Noticed Welchie/Nachi in Your Bandwidth Bill, Yet?

Pinkboard Panther asks: "I have recently received my bill for Internet usage for last month and discovered it is 4 times higher than expected. Since there had been no increase in usage of the sites I run I had to search elsewhere for the exorbitant increase. Eventually I tracked it down to my firewall being bombarded with 20,000 ICMP Echo requests a minute from many different IP addresses. This adds up to $A10 per hour or $A240 a day. I still need to battle with my ISP over whether I should be paying for this. It seems that the Welchie/Nachi worm sends out pings to find what machines are out there before it moves onto deeper probes. I can't believe that I am the only site out there which is being attacked in this way. There must be lots of other sites out there who are affected this way. Maybe they just haven't received their bills, yet?"

Standing class action law suit

[m0smithslash]

We were just commenting today on how there should be a standing class action law suit against Microsoft. We could not think of a real reason, be you seem to have one here. The loss of business and revenue, whether from your pocket or your ISP's pocket, mulitplied acorss many ISPs seems like a case to me

My ISP is having almost continual problems being flooded with random worm noise.

Continuously flickering activity light

[cyberman11]

My router WAN activity light and modem activity light and are continuously flickering, even when no computers on my LAN are turned on. I tried replacing my Linksys BEFSR41 router with a Belkin F5D5231-4 router, and switching from a DSL modem to a cable modem but the new lights flicker just as much as the old ones. Since my computer is powered off, the continuous activity must be coming from the internet. I guess either hackers or worms.

Re:And you didn't notice this before, because?

[DaveJay]

I can think of one good reason -- although it's a reason that applies to me, not the person who posted the article.

Here's the reason: I don't know how to do it.

Okay, granted, it's not a GOOD reason. The thing is, I have a webstats monitor to check my WWW bandwidth, but I don't know how to check my OVERALL bandwidth. Good thing my ISP doesn't charge by the k. :)

Still, since your post seems quite confident that this should be an easy thing to do, I humbly (and sincerely) request that you give us some suggestions on how to actually monitor such traffic.

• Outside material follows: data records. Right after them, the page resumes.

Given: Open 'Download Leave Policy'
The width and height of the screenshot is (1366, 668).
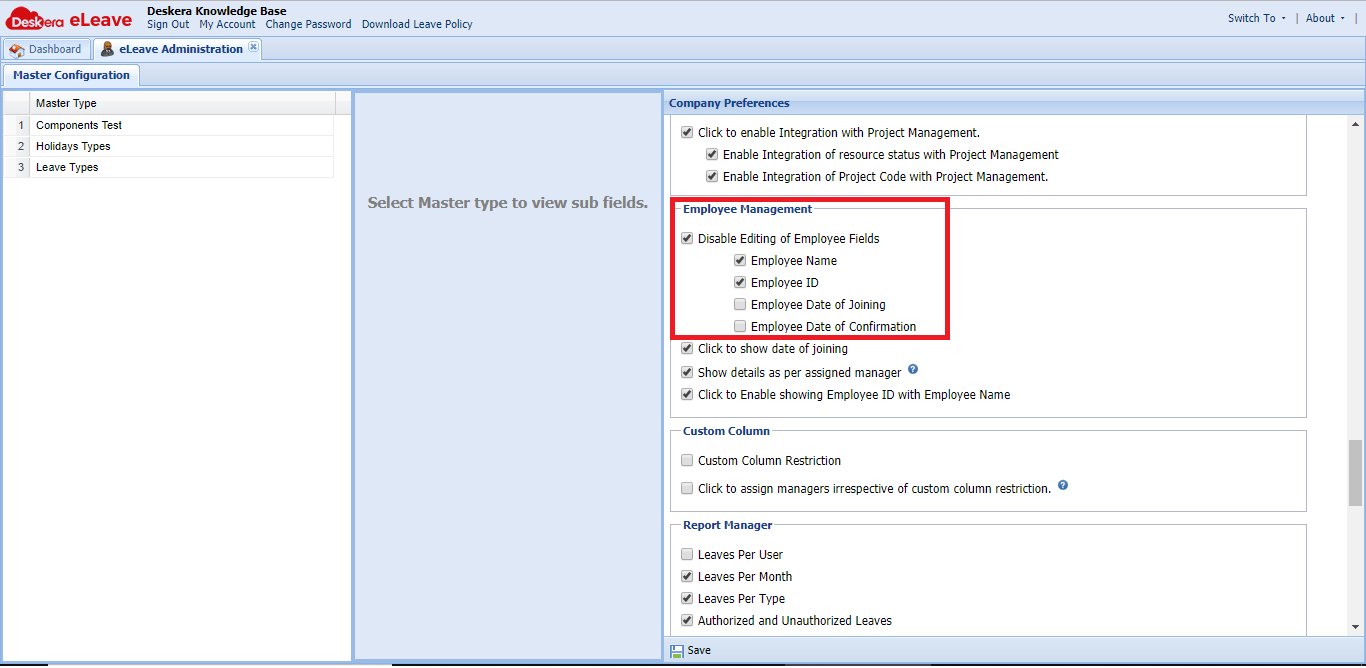Looking at the screenshot, I should click(417, 24).
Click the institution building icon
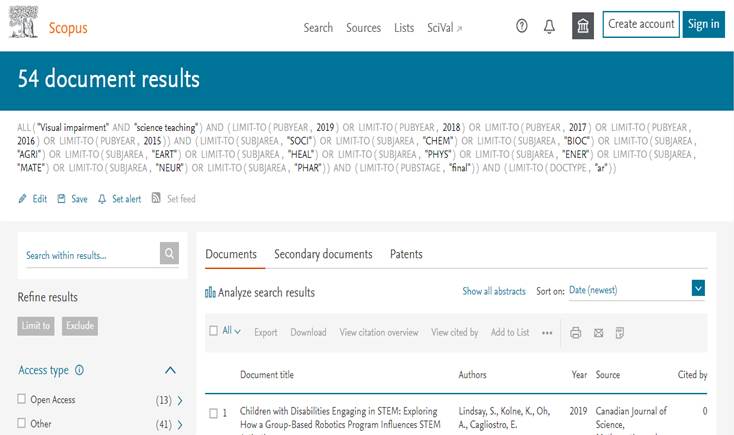This screenshot has height=435, width=734. [x=583, y=27]
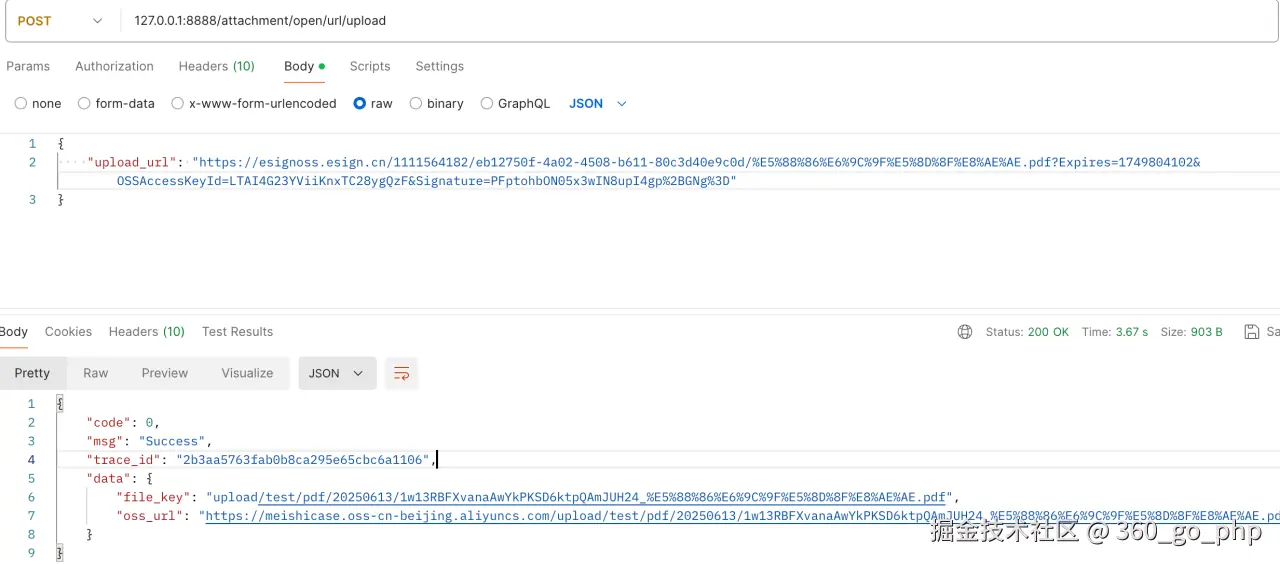Open the POST method dropdown
This screenshot has height=564, width=1280.
tap(60, 21)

As an example, I'm running e-smith 5.5 on my home server. How would I monitor ALL my bandwidth? Not a step-by-step howto, mind you, just a "here's a great site" or "here's a good product" would help.

Thanks in advance.

Re:And you didn't notice this before, because?

[Zocalo]

Still, since your post seems quite confident that this should be an easy thing to do, I humbly (and sincerely) request that you give us some suggestions on how to actually monitor such traffic.

It is in the context of the poster - (s)he has a firewall and appears to be running a web hosting company. You on the otherhand appear to be a home user, so you may not have as much latitude depending on your ISP and how much control you have over how you get online.

The first place to start is your router, since all traffic must pass through it, or a dedicated firewall immediately behind it. The simplest way to acquire traffic stats is with SNMP using a tool like MRTG which is how I do it. If you have no control over the router, then you might be able to get the same figures off the port on your switch that it connects to. I say might, because this assumes that you have a switch (likely these days) and that it supports SNMP (not quite as likely).

Falling back further; no central point of ingress/egress you can monitor and a non-managed switch/hub... OK, we need to look at the traffic on the host NICs directly, on a per host basis. That means a bandwith monitoring and logging tool; any software site will have loads (search on "bandwidth and log") and most host based firewalls can provide this information for you as well.